* Short task 1:
Render the entries from the line with "Task: Click the red" to the line with "Action: 554,272" as a JSON list of strings, one string per line, with blank lines left out.

* Source excerpt:
Stack v Coast Securities (No 9) Pty Ltd (1983) 154 CLR 261

Date of hearing:

29 May 2013

Place:

Perth

Division:

GENERAL DIVISION

Category:

Catchwords

Number of paragraphs:

55

Counsel for the Applicant:

PJ Hannan

Solicitor for the Applicant:

Carr & Co Divorce and Family Lawyers

Counsel for the First Respondent:

ML Bennett

Solicitor for the First Respondent:

Bennett + Co

Counsel for the Second Respondents:

JC Vaughan

Solicitor for the Second Respondents:

Roe Legal Services

IN THE FEDERAL COURT OF AUSTRALIA

WESTERN AUSTRALIA DISTRICT REGISTRY

GENERAL DIVISION

WAD 147 of 2013

In the matter of an authority under section 188 of the Bankruptcy Act 1966 (Cth) signed by Craig David Bond

BETWEEN:

DIANNE ELIZABETH BEAMAN

Applicant

AND:

CRAIG DAVID BOND

First Respondent

CHRISTOPHER MICHAEL WILLIAMSON AND DAVID ASHLEY NORMAN HURT (IN THEIR CAPACITIES AS CONTROLLING TRUSTEES OF THE AFFAIRS OF CRAIG DAVID BOND)

* Records supplied:
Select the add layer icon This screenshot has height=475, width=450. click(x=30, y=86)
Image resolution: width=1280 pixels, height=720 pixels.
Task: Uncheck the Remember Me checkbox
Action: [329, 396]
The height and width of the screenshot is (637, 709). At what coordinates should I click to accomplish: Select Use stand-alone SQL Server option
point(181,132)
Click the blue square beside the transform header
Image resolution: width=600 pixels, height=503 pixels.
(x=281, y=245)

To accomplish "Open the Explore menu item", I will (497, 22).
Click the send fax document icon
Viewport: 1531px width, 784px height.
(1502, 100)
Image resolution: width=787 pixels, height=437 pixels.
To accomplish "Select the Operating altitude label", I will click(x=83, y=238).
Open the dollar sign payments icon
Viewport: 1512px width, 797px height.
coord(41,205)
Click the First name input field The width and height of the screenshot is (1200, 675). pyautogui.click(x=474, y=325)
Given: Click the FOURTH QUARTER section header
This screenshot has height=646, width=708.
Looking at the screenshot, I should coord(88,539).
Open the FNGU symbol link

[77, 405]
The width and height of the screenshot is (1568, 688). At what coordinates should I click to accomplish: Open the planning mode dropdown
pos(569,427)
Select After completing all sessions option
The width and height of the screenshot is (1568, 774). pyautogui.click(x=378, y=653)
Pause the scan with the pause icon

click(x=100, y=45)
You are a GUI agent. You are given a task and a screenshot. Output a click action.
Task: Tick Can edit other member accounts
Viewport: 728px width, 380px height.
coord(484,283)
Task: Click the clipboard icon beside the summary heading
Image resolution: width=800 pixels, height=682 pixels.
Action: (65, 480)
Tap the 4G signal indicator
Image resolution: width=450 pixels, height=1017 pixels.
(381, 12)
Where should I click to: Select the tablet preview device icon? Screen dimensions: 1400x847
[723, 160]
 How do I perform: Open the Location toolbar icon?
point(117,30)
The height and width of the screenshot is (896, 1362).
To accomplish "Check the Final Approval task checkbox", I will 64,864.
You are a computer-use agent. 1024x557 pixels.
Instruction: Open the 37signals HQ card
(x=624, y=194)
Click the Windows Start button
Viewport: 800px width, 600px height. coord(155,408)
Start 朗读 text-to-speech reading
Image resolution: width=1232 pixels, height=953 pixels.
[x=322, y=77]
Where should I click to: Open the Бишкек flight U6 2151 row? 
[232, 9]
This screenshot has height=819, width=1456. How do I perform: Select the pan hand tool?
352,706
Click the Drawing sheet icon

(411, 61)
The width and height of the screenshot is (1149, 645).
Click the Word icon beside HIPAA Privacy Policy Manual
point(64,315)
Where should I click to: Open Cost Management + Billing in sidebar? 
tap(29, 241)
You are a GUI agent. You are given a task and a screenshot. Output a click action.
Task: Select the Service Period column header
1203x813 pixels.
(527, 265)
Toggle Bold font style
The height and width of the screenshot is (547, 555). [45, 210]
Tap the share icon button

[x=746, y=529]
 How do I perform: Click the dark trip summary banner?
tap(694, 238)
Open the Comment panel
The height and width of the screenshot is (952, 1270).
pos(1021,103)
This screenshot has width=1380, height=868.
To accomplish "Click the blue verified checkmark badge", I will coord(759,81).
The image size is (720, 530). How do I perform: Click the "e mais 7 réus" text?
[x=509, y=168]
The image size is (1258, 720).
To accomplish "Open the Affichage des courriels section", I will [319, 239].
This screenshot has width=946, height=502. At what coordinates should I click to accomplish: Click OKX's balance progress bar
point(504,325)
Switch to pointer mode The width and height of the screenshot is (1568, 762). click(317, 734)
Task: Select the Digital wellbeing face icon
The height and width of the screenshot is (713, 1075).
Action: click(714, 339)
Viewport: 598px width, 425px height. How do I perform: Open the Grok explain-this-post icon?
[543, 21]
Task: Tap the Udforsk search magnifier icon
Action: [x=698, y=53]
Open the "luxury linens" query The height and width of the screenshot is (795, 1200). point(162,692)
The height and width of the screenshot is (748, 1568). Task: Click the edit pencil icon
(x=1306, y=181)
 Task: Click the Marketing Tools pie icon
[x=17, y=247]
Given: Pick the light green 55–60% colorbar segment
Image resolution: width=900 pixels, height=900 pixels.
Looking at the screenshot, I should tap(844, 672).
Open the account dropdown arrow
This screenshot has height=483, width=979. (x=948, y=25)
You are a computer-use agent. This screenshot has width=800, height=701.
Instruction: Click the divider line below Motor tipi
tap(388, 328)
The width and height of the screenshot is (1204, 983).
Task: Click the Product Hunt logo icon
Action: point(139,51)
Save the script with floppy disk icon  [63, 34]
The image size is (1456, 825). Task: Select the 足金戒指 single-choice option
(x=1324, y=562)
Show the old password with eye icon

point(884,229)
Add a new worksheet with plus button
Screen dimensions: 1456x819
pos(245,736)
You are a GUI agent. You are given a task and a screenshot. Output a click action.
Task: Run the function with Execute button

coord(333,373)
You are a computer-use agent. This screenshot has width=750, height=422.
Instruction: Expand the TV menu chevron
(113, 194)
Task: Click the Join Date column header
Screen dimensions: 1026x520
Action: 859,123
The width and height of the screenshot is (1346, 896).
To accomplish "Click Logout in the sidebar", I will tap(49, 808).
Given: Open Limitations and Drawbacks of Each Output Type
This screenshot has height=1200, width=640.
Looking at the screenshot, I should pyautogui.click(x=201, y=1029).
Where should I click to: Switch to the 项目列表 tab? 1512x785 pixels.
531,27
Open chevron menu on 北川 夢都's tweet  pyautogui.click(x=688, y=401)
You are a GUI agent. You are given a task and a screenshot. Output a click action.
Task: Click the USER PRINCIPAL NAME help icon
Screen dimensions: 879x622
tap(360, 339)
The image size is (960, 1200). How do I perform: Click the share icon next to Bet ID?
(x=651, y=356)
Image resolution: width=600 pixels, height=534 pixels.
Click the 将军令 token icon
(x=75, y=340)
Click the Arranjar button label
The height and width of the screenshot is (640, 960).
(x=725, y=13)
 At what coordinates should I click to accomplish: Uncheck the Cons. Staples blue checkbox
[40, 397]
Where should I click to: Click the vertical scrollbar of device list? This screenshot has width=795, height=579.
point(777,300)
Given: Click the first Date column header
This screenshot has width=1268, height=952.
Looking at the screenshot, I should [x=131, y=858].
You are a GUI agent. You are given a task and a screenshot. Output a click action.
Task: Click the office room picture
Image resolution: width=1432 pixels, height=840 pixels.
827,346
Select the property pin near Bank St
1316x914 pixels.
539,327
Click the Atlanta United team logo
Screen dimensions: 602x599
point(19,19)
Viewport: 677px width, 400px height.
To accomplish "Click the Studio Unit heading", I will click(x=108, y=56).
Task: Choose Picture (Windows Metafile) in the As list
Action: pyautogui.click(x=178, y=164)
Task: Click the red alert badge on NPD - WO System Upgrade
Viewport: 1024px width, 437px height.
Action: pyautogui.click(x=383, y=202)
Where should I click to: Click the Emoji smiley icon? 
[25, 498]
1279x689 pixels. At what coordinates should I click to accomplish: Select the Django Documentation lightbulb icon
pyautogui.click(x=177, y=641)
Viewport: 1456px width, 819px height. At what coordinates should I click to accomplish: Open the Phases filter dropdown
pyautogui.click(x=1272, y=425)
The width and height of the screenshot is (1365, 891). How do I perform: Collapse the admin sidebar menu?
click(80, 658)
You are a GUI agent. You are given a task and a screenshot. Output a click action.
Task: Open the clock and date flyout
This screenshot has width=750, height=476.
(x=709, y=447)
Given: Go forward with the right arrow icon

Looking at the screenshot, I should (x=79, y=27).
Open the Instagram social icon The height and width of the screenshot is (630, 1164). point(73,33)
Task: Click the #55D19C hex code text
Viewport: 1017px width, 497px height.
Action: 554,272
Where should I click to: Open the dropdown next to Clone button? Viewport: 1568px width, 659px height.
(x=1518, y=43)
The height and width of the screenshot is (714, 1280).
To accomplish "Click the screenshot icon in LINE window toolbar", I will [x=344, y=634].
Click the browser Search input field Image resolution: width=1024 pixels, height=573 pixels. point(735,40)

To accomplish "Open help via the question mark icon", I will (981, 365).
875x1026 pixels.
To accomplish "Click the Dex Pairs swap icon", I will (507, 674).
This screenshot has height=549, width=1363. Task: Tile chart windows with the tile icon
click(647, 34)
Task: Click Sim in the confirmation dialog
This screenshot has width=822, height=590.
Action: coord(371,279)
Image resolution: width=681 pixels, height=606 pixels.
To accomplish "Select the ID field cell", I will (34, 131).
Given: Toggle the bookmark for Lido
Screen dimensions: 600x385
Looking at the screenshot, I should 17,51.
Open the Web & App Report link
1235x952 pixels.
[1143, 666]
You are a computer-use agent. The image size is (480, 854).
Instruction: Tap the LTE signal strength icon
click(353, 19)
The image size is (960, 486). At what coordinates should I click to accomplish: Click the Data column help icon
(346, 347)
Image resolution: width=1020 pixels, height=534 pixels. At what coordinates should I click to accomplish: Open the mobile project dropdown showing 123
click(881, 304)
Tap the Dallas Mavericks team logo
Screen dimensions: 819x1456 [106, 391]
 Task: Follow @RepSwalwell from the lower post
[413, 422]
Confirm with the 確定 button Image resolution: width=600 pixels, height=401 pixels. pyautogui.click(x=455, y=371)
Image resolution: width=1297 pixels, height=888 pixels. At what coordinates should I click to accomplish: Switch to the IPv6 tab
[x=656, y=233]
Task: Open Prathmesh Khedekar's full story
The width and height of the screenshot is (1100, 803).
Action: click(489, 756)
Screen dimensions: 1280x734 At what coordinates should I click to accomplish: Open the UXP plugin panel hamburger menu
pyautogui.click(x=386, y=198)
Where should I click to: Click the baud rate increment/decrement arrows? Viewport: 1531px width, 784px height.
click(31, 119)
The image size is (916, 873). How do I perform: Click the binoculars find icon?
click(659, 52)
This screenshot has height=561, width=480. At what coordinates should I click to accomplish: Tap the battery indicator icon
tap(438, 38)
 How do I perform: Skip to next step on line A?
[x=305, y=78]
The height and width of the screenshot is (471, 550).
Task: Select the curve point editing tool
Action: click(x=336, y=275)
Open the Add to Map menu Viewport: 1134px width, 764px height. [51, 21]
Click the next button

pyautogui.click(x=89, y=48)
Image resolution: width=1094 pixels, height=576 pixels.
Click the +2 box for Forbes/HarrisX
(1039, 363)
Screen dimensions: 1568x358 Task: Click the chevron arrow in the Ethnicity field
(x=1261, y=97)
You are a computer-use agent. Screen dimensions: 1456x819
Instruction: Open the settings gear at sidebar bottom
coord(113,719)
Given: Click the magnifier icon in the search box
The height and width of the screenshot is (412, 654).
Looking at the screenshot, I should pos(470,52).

* Short task 2:
Using the case header, decide whether each statement is true, answering yes or no and quoting the words that settle it: (a) the hearing took place on 29 May 2013; (b) PJ Hannan appeared as counsel for the first respondent; (c) the document contains 55 paragraphs.

* Written answer 1:
[
  "Task: Click the red alert badge on NPD - WO System Upgrade",
  "Viewport: 1024px width, 437px height.",
  "Action: pyautogui.click(x=383, y=202)",
  "Where should I click to: Click the Emoji smiley icon? ",
  "[25, 498]",
  "1279x689 pixels. At what coordinates should I click to accomplish: Select the Django Documentation lightbulb icon",
  "pyautogui.click(x=177, y=641)",
  "Viewport: 1456px width, 819px height. At what coordinates should I click to accomplish: Open the Phases filter dropdown",
  "pyautogui.click(x=1272, y=425)",
  "The width and height of the screenshot is (1365, 891). How do I perform: Collapse the admin sidebar menu?",
  "click(80, 658)",
  "You are a GUI agent. You are given a task and a screenshot. Output a click action.",
  "Task: Open the clock and date flyout",
  "This screenshot has width=750, height=476.",
  "(x=709, y=447)",
  "Given: Go forward with the right arrow icon",
  "Looking at the screenshot, I should (x=79, y=27).",
  "Open the Instagram social icon The height and width of the screenshot is (630, 1164). point(73,33)",
  "Task: Click the #55D19C hex code text",
  "Viewport: 1017px width, 497px height.",
  "Action: 554,272"
]

* Written answer 2:
(a) Yes: "29 May 2013"
(b) No: "Counsel for the Applicant:" / "PJ Hannan"
(c) Yes: "Number of paragraphs:" / "55"